I've been waiting for another opportunity to do a Meatless Monday, and finally that time has come! It's always great for the wallet and the waistline to substitute meats with extra veggies or beans or something, and this meal proves that you do not need chicken or beef in a stir-fry dish in order to have something completely filling and satisfying.
I found these Curry-Spiced Noodles in my current issue of Cooking Light Magazine. Since I had just bought a whole jar of mild red curry paste and really wanted to find different ways to use it, I was really excited to find this. It's simple and quick: just chop up an assortment of vegetables, julienne-style, then stir-fry them while cooking a pot of spaghetti noodles. Add in some Indian spices and curry paste, along with garlic and ginger. Simmer briefly in some broth and soy sauce, then toss the whole thing together with the spaghetti. Top with some cashews for crunch, and you're ready to eat dinner. Almost too easy, right?
The original recipe calls for lemongrass, but I wasn't able to get any this time around. I have worked with it before and was kinda iffy about it. It does lend a great aroma and a unique flavor to a dish, but I think last time I did not know how to trim and chop the stalks properly. However, this issue of Cooking Light also features a tutorial on how to tend to lemongrass correctly, so I do want to find some soon and try it out again! It feels great to be armed with knowledge sometimes, doesn't it?

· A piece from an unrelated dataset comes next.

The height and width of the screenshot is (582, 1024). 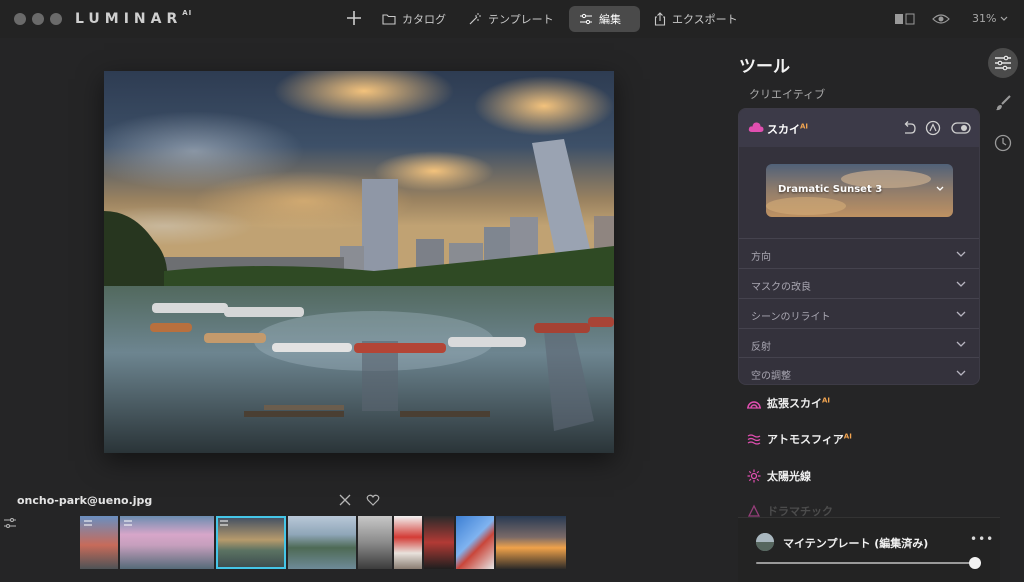 I want to click on tab-templates: テンプレート, so click(x=511, y=19).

I also subbed in chicken broth for the vegetable broth called for here. It still counts as a meatless dish, I figured. Besides, you can easily just use the veggie broth to make this 100% vegetarian. Finally, I had no fresh cilantro on hand, so I didn't use any despite the fact that the recipe called for about 1/3 cup. We didn't really miss it; it was great just the way it was.
The flavors were assertive, and I would classify them as "warm," rather than hot or spicy. My kids shocked me by loving this stuff! I guess I just assumed they would turn their noses up at this. Instead, it was devoured and loved by all. The house smelled so fragrant and amazing while this cooked, and the smell pleasantly lingered for the rest of the evening. Best of all, the hearty shiitake mushrooms were meaty and substantial enough that you weren't left wanting for more when you were finished eating. It was the perfect meat-free meal for our family, and maybe it would be for yours, too!

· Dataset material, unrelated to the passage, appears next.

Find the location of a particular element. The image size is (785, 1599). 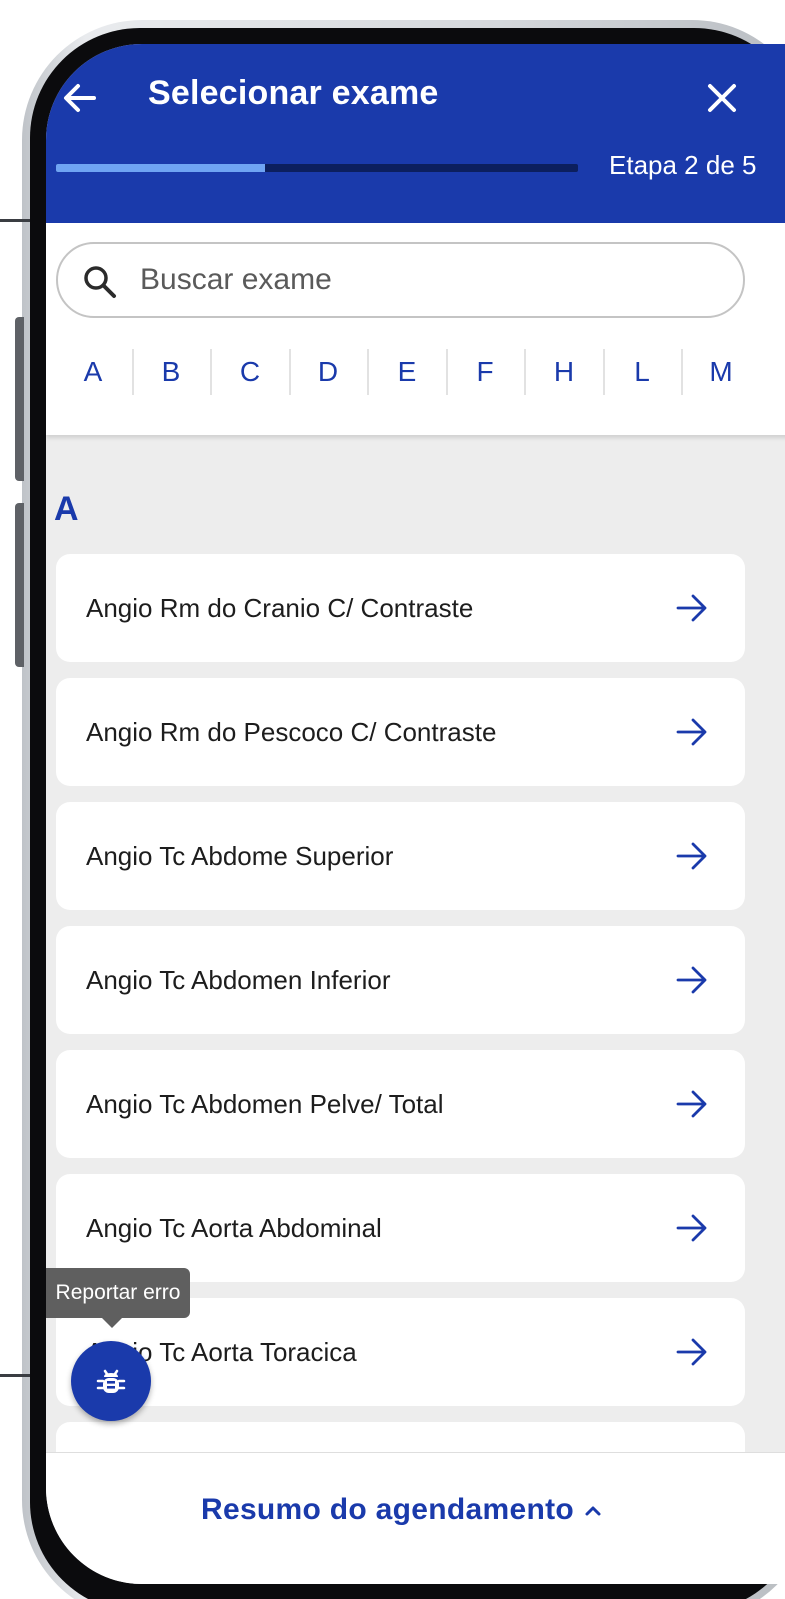

back-button is located at coordinates (80, 98).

adapted from Cooking Light
makes 4 servings
1 (13.25 oz.) box whole-wheat spaghetti
1/2 Tbsp. vegetable oil
2 cups julienne-cut carrot
2 cups julienne-cut green bell pepper
1 cup julienne-cut red bell pepper
4 cups thinly sliced shiitake mushroom caps (about 8 oz.)
1 Tbsp. grated peeled fresh ginger
1 Tbsp. red curry paste
2 tsp. ground cumin
1 tsp. ground turmeric
5 garlic cloves, minced
1 cup low-sodium chicken broth
1/2 cup water
2 tsp. lower-sodium soy sauce
1/4 tsp. kosher salt
3 green onions, thinly sliced
1/4 cup chopped dry-roasted, unsalted cashews
1. Cook noodles according to package directions, omitting salt and fat. Set noodles aside; keep warm.
2. Heat a large nonstick skillet over medium-high heat. Add 1 tsp. oil to pan; swirl to coat. Add carrot to pan; saute 2 minutes. Add bell peppers; saute 2 minutes. Remove carrot mixture from pan.
3. Heat remaining 1/2 tsp. oil in pan over medium-high heat; swirl to coat. Add mushrooms; saute for 2 minutes. Add the next 5 ingredients (through garlic); cook for 1 minute, stirring constantly. Add broth, 1/2 cup water, soy sauce, and salt. Bring to a boil; cover, reduce heat, and simmer for 2 minutes or until slightly thick. Add noodles, carrot mixture, and onions; cook for 2 minutes, tossing to combine.
4. Divide mixture evenly among 4 bowls; top with cashews. One serving equals about 2 cups noodle mixture and 1 Tbsp. cashews.